Stored records:

==*==

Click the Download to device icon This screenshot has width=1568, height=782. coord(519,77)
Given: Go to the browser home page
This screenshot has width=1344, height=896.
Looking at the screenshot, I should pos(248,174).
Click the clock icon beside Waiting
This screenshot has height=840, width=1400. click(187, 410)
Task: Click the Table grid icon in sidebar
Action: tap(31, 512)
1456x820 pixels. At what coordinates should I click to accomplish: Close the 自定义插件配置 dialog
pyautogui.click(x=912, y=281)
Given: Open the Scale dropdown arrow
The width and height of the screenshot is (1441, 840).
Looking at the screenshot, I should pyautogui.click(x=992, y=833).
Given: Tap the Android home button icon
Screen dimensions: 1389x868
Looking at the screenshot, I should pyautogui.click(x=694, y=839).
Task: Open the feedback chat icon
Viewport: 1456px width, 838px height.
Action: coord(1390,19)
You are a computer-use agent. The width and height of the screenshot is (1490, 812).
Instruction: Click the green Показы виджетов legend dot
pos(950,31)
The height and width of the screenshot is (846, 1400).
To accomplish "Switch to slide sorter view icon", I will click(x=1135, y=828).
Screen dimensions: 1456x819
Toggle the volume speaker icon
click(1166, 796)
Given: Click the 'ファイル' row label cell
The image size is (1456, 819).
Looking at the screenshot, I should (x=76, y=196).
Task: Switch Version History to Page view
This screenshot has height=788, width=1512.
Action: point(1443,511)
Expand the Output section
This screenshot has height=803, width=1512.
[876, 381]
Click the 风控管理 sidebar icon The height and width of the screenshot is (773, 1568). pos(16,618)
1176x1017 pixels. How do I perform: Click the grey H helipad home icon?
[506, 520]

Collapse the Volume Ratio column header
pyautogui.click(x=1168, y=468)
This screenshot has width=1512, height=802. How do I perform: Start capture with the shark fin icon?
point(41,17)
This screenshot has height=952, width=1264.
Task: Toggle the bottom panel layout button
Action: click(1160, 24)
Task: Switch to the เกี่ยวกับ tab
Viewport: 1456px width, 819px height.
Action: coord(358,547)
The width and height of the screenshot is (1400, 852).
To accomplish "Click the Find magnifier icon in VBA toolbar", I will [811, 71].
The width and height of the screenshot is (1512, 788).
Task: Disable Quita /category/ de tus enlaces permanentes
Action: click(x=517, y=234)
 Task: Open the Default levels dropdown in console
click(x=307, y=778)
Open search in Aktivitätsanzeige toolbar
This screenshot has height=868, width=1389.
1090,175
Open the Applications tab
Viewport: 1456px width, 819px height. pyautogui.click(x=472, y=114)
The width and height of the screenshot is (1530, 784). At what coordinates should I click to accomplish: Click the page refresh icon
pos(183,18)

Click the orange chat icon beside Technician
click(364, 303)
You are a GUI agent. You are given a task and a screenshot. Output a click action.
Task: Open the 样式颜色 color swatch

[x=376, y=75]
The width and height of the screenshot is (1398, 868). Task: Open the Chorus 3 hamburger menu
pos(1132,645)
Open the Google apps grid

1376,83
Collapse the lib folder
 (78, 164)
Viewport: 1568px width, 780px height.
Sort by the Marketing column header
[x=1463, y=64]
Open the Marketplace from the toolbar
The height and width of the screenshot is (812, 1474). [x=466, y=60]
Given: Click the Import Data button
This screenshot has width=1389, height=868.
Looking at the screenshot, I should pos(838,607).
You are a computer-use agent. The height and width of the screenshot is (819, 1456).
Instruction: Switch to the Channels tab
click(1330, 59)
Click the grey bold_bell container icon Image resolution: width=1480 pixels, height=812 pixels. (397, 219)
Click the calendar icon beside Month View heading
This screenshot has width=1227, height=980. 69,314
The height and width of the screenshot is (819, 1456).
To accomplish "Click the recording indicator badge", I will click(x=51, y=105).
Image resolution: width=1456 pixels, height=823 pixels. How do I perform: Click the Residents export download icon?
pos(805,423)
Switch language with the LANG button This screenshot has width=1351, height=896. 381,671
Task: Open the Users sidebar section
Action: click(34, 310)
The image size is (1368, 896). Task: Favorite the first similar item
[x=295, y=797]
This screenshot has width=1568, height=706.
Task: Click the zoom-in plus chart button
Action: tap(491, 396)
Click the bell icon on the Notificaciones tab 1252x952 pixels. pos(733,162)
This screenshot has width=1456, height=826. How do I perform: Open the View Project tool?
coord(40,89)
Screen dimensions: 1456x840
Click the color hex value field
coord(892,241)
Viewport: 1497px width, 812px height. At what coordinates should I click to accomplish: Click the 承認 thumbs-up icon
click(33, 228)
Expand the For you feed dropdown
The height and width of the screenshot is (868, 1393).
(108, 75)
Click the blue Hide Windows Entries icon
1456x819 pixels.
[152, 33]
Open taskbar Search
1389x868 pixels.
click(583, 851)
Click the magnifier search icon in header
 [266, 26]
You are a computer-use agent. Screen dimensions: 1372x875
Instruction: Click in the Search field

==*==

**Your objective**
Going back to the entries above, set down exactly the lines that begin at the one with "Given: Tap the Android home button icon" and end at the one with "The width and height of the screenshot is (1400, 852).", both included, and nothing else.

**Result of this exercise**
Given: Tap the Android home button icon
Screen dimensions: 1389x868
Looking at the screenshot, I should pyautogui.click(x=694, y=839).
Task: Open the feedback chat icon
Viewport: 1456px width, 838px height.
Action: coord(1390,19)
You are a computer-use agent. The width and height of the screenshot is (1490, 812).
Instruction: Click the green Показы виджетов legend dot
pos(950,31)
The height and width of the screenshot is (846, 1400).
To accomplish "Switch to slide sorter view icon", I will click(x=1135, y=828).
Screen dimensions: 1456x819
Toggle the volume speaker icon
click(1166, 796)
Given: Click the 'ファイル' row label cell
The image size is (1456, 819).
Looking at the screenshot, I should (x=76, y=196).
Task: Switch Version History to Page view
This screenshot has height=788, width=1512.
Action: point(1443,511)
Expand the Output section
This screenshot has height=803, width=1512.
[876, 381]
Click the 风控管理 sidebar icon The height and width of the screenshot is (773, 1568). pos(16,618)
1176x1017 pixels. How do I perform: Click the grey H helipad home icon?
[506, 520]

Collapse the Volume Ratio column header
pyautogui.click(x=1168, y=468)
This screenshot has width=1512, height=802. How do I perform: Start capture with the shark fin icon?
point(41,17)
This screenshot has height=952, width=1264.
Task: Toggle the bottom panel layout button
Action: click(1160, 24)
Task: Switch to the เกี่ยวกับ tab
Viewport: 1456px width, 819px height.
Action: coord(358,547)
The width and height of the screenshot is (1400, 852).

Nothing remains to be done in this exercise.